We should say, using our political judgment, that this is probably the second such piece of legislation, after the Scotland Bill, to come before both Houses, and therefore it is in my view a demonstration of the Government taking devolution seriously. Those who are critics of devolution in general should understand that if a Bill becomes an Act early in a Parliament, there is plenty of room in a five-year Parliament for further devolution Bills to come forward. I therefore urge my very good friends who will make up the Tees Valley combined authority collectively to work together to help Government frame the next devolution Bill, and the one after that, that will come before a general election in 2020. This is the first important step on a long path, as the Tees Valley combined authority—the TVCA, as we will no doubt come to call it—make its progress.

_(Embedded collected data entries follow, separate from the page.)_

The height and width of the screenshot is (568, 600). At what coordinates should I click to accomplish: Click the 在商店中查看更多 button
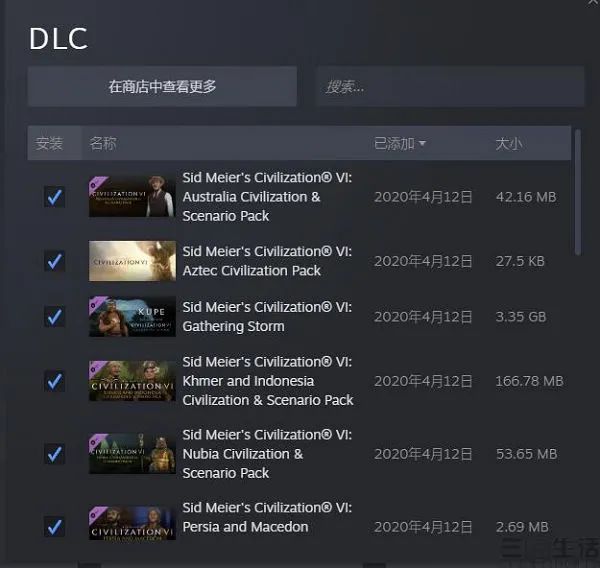click(x=162, y=87)
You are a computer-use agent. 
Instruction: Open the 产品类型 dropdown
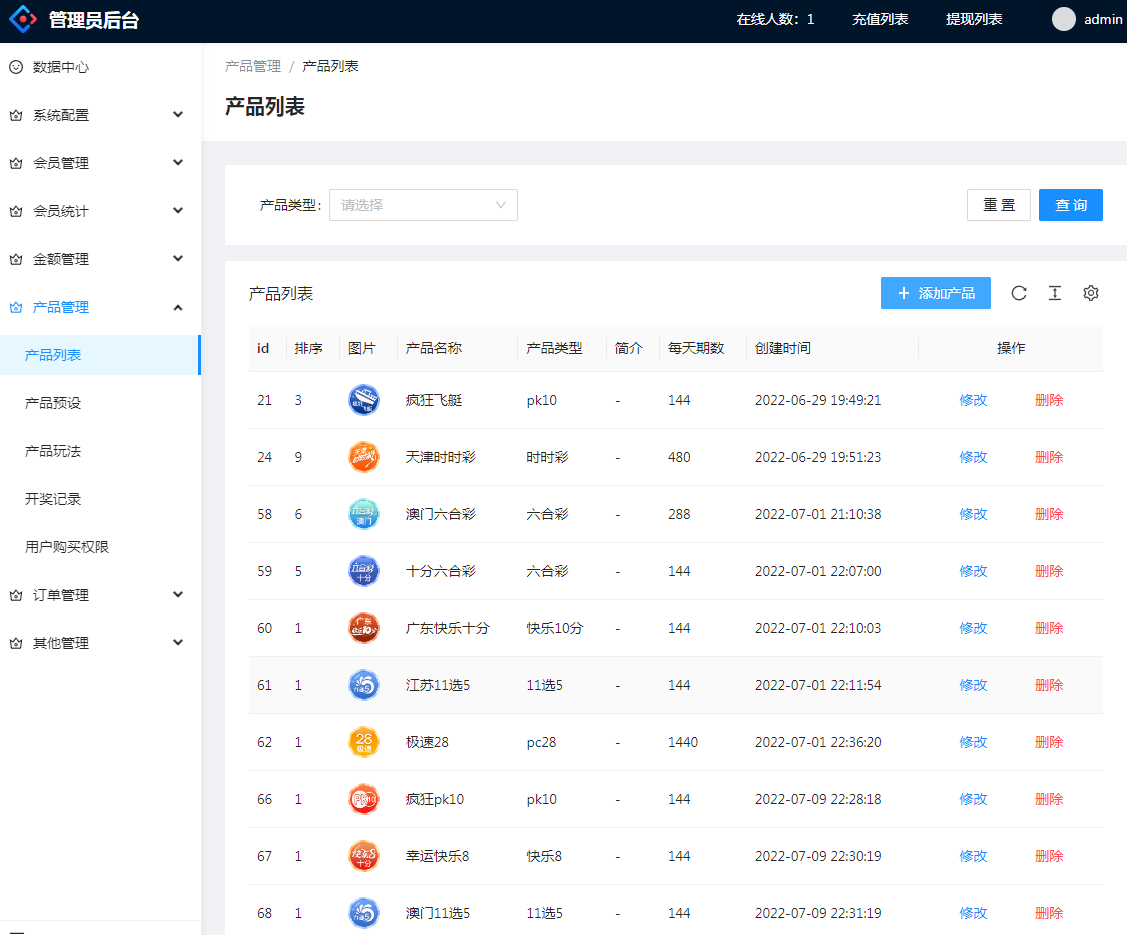pyautogui.click(x=423, y=205)
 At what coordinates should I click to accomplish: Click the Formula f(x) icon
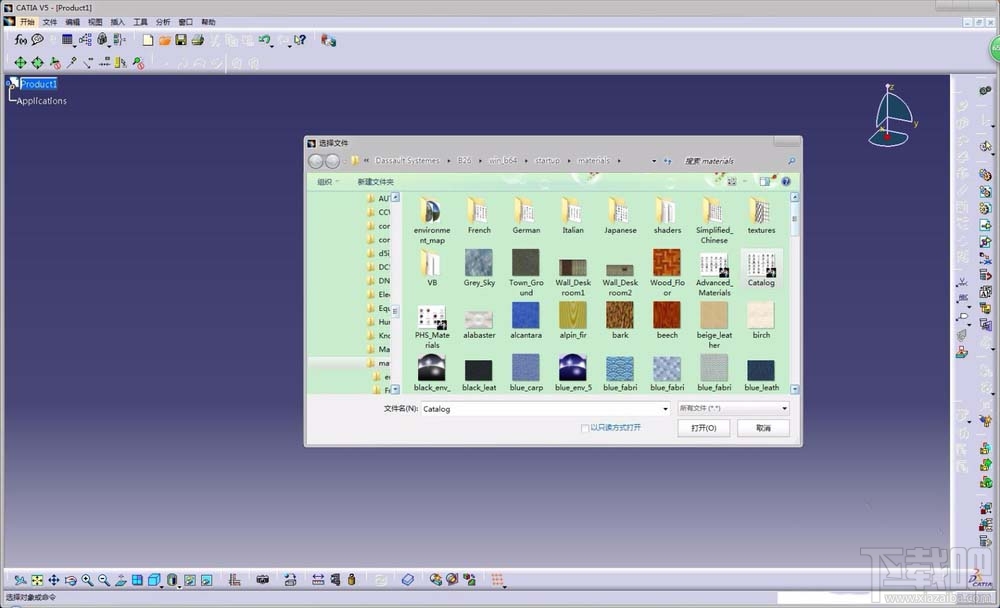click(20, 40)

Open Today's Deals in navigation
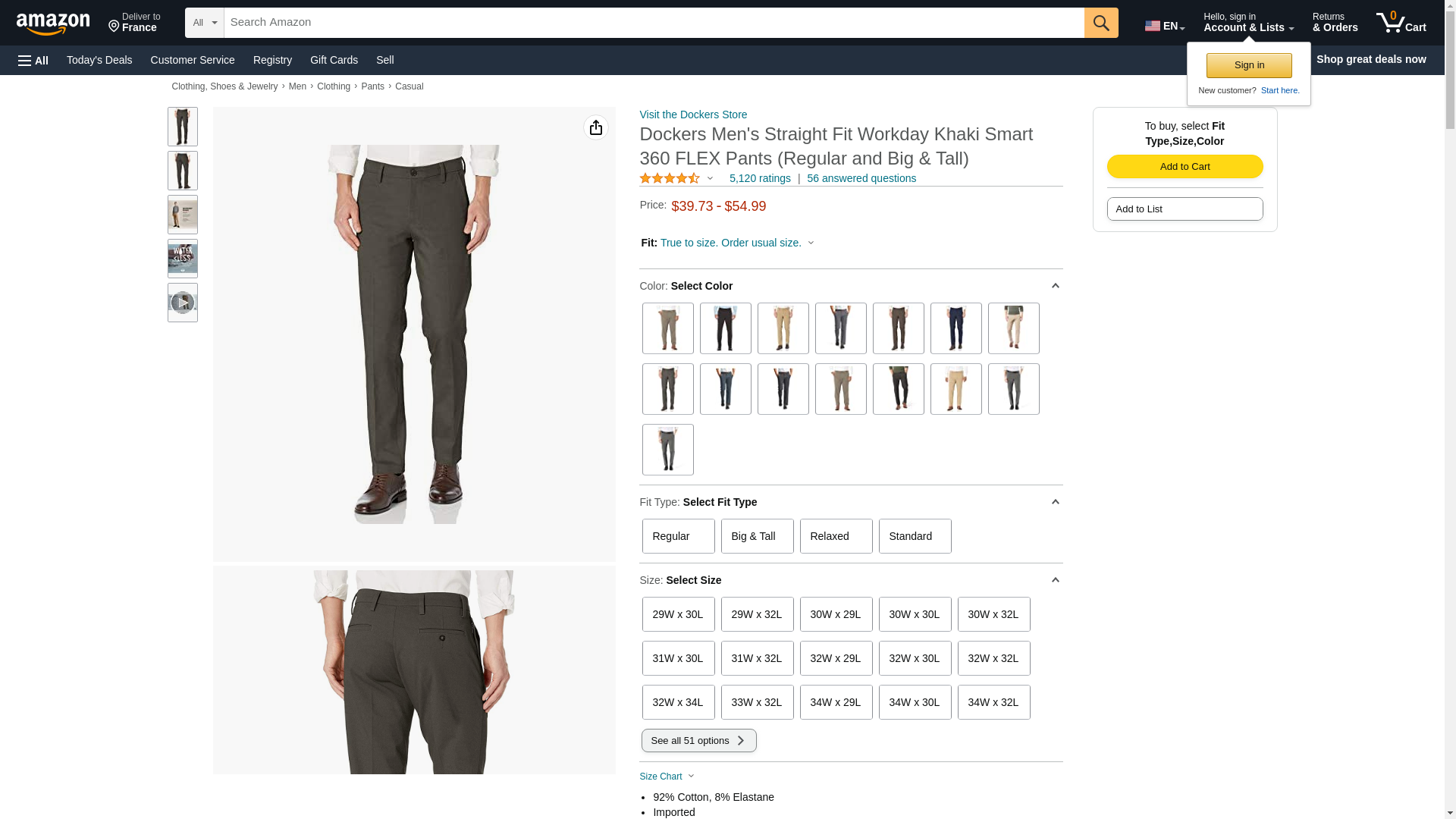point(99,60)
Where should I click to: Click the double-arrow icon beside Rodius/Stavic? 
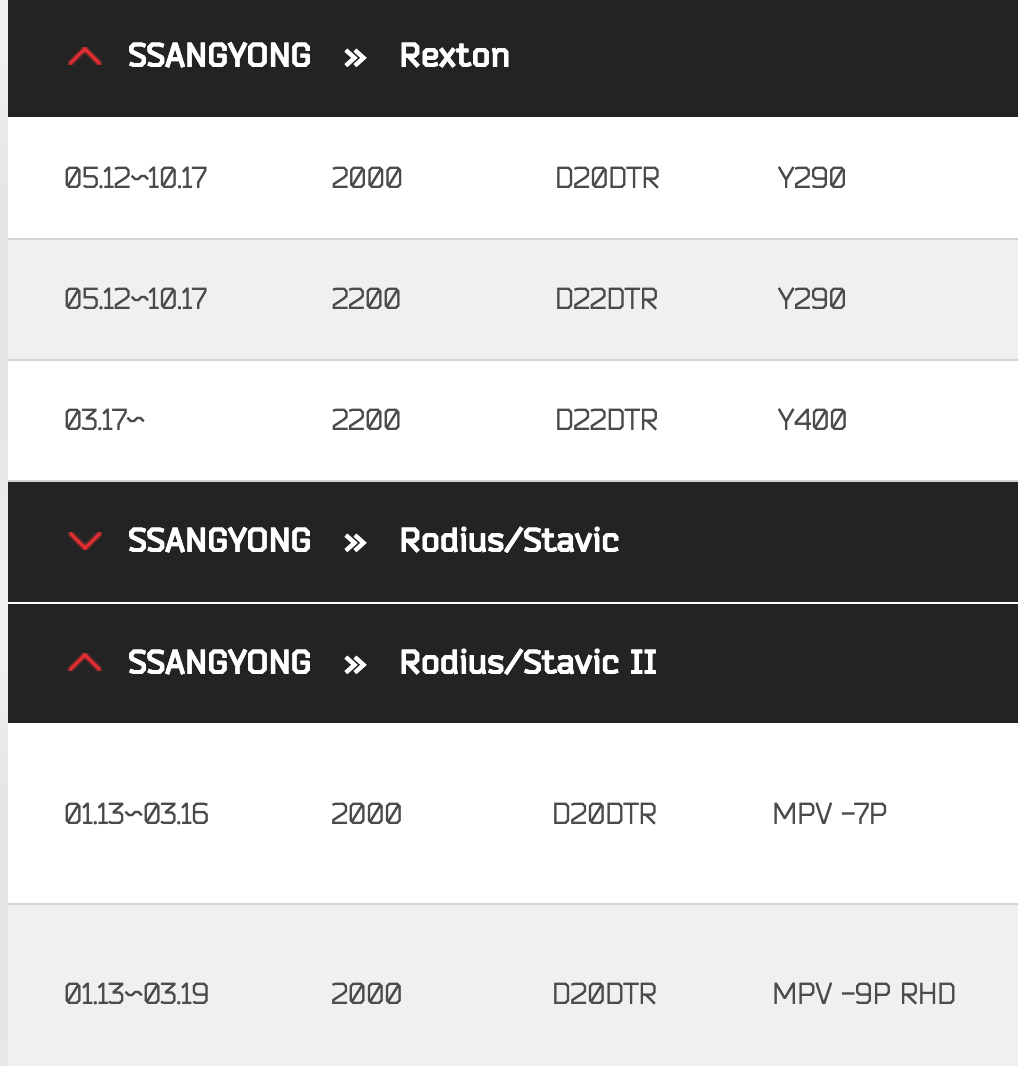pos(355,542)

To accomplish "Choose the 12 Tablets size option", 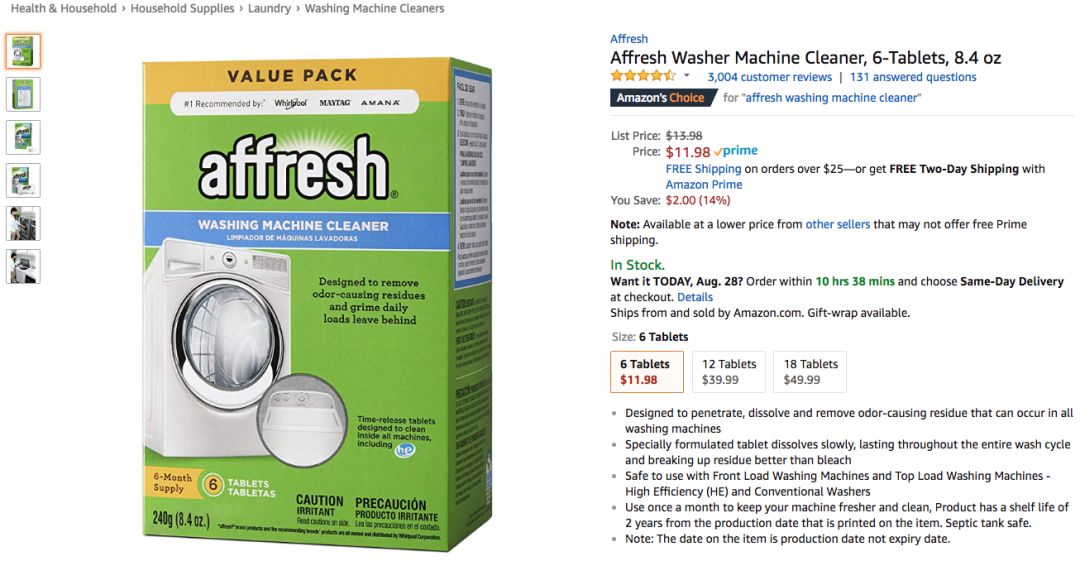I will coord(729,371).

I pay tribute to the leadership that has been shown in Tees Valley; Bill Dixon in Darlington, Chris Akers-Belcher in Hartlepool, David Budd in Middlesbrough, Sue Jeffrey in Redcar and Cleveland, and Bob Cook in Stockton-on-Tees have done a superb job in pulling this together. I know from the experience in the east midlands how delicate and sensitive such discussions are, but it looks, from the outside at least, that these were conducted in a really positive, creative and imaginative way.

Andy McDonald Portrait Andy McDonald (Middlesbrough) (Lab)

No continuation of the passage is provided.